[Stored items]
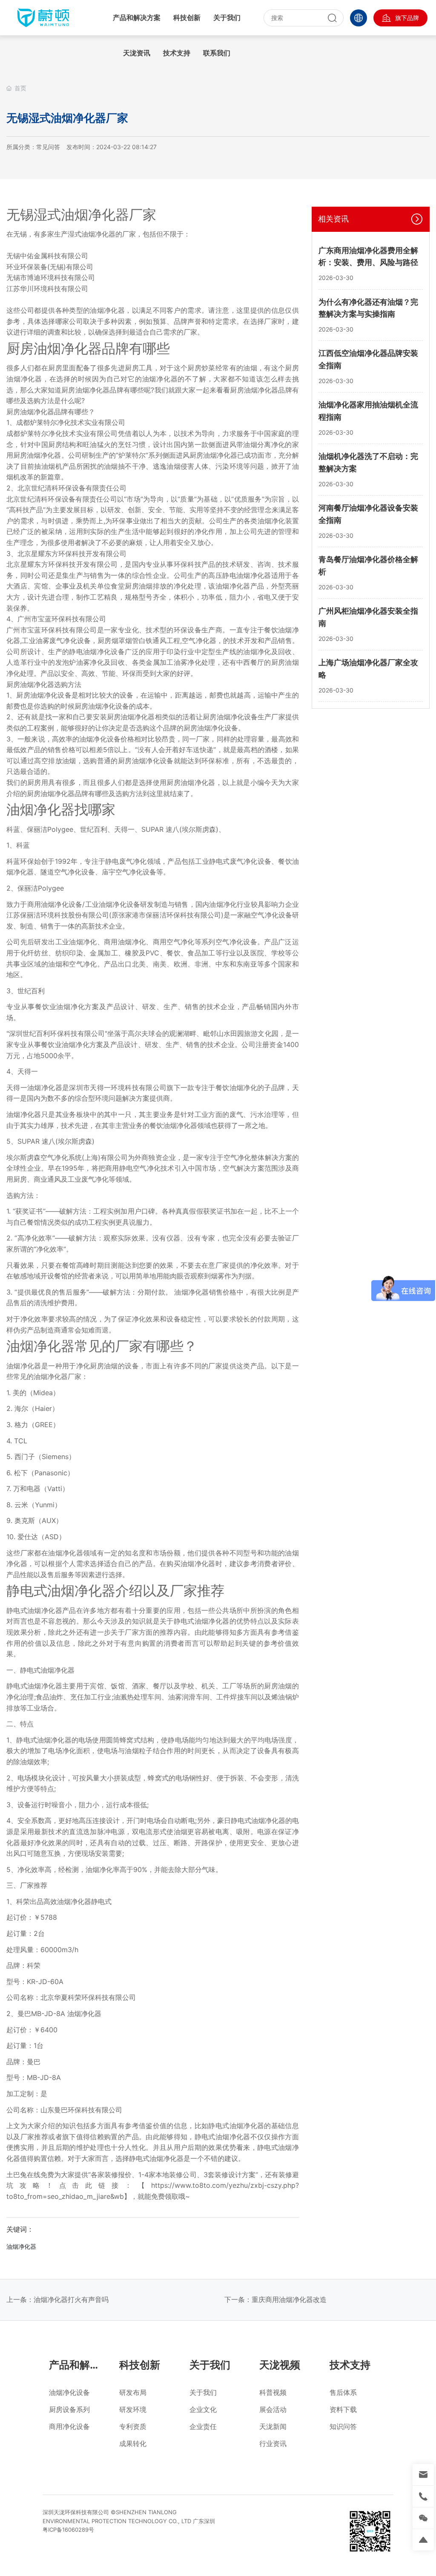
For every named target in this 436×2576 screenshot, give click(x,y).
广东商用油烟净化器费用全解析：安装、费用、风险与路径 (368, 256)
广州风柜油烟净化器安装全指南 (368, 617)
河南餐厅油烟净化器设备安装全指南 (368, 514)
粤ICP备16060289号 (68, 2529)
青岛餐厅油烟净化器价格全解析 (368, 565)
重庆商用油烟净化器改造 (289, 2299)
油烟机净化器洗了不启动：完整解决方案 (368, 462)
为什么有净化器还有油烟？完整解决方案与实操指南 (368, 308)
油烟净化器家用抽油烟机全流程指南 (368, 410)
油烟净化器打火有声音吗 (71, 2299)
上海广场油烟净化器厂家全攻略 (368, 668)
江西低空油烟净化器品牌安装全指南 (368, 359)
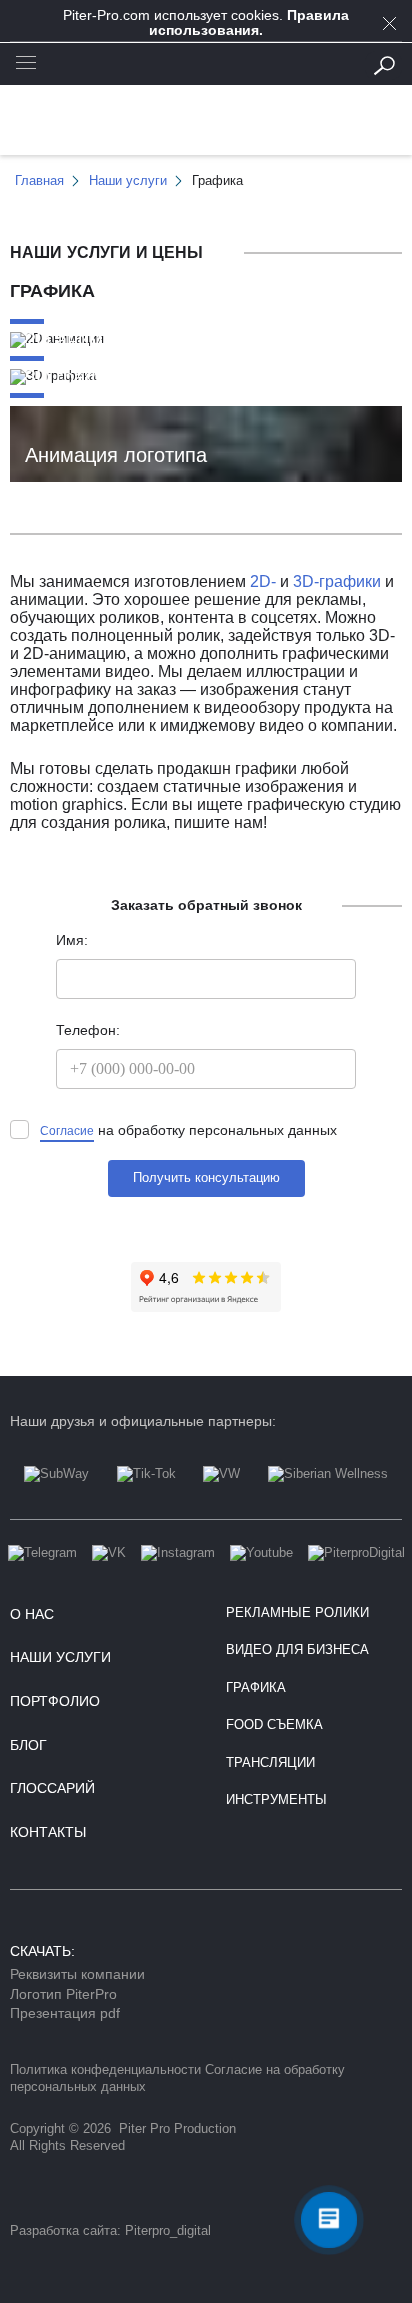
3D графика (78, 378)
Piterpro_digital (168, 2231)
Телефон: (88, 1030)
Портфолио (55, 1701)
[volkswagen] (221, 1492)
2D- (263, 581)
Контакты (48, 1832)
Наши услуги (60, 1657)
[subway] (56, 1492)
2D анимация (86, 341)
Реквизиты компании (77, 1974)
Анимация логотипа (116, 455)
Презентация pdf (65, 2013)
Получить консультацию (206, 1178)
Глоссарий (52, 1788)
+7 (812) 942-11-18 (206, 64)
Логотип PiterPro (63, 1994)
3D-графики (337, 581)
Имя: (72, 940)
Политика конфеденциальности (105, 2070)
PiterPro (206, 125)
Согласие (67, 1131)
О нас (32, 1614)
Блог (28, 1745)
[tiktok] (146, 1492)
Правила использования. (249, 22)
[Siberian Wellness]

#### Requirement:
A verbatim copy of every entry is wanted; the pictures stay out of it.

#### Expected output:
For every named target in this 436×2576 screenshot, give click(x,y).
广东商用油烟净化器费用全解析：安装、费用、风险与路径 (368, 256)
广州风柜油烟净化器安装全指南 (368, 617)
河南餐厅油烟净化器设备安装全指南 (368, 514)
粤ICP备16060289号 (68, 2529)
青岛餐厅油烟净化器价格全解析 (368, 565)
重庆商用油烟净化器改造 (289, 2299)
油烟机净化器洗了不启动：完整解决方案 (368, 462)
为什么有净化器还有油烟？完整解决方案与实操指南 (368, 308)
油烟净化器家用抽油烟机全流程指南 (368, 410)
油烟净化器打火有声音吗 (71, 2299)
上海广场油烟净化器厂家全攻略 (368, 668)
江西低空油烟净化器品牌安装全指南 (368, 359)
3D графика (78, 378)
Piterpro_digital (168, 2231)
Телефон: (88, 1030)
Портфолио (55, 1701)
[volkswagen] (221, 1492)
2D- (263, 581)
Контакты (48, 1832)
Наши услуги (60, 1657)
[subway] (56, 1492)
2D анимация (86, 341)
Реквизиты компании (77, 1974)
Анимация логотипа (116, 455)
Презентация pdf (65, 2013)
Получить консультацию (206, 1178)
Глоссарий (52, 1788)
+7 (812) 942-11-18 (206, 64)
Логотип PiterPro (63, 1994)
3D-графики (337, 581)
Имя: (72, 940)
Политика конфеденциальности (105, 2070)
PiterPro (206, 125)
Согласие (67, 1131)
О нас (32, 1614)
Блог (28, 1745)
[tiktok] (146, 1492)
Правила использования. (249, 22)
[Siberian Wellness]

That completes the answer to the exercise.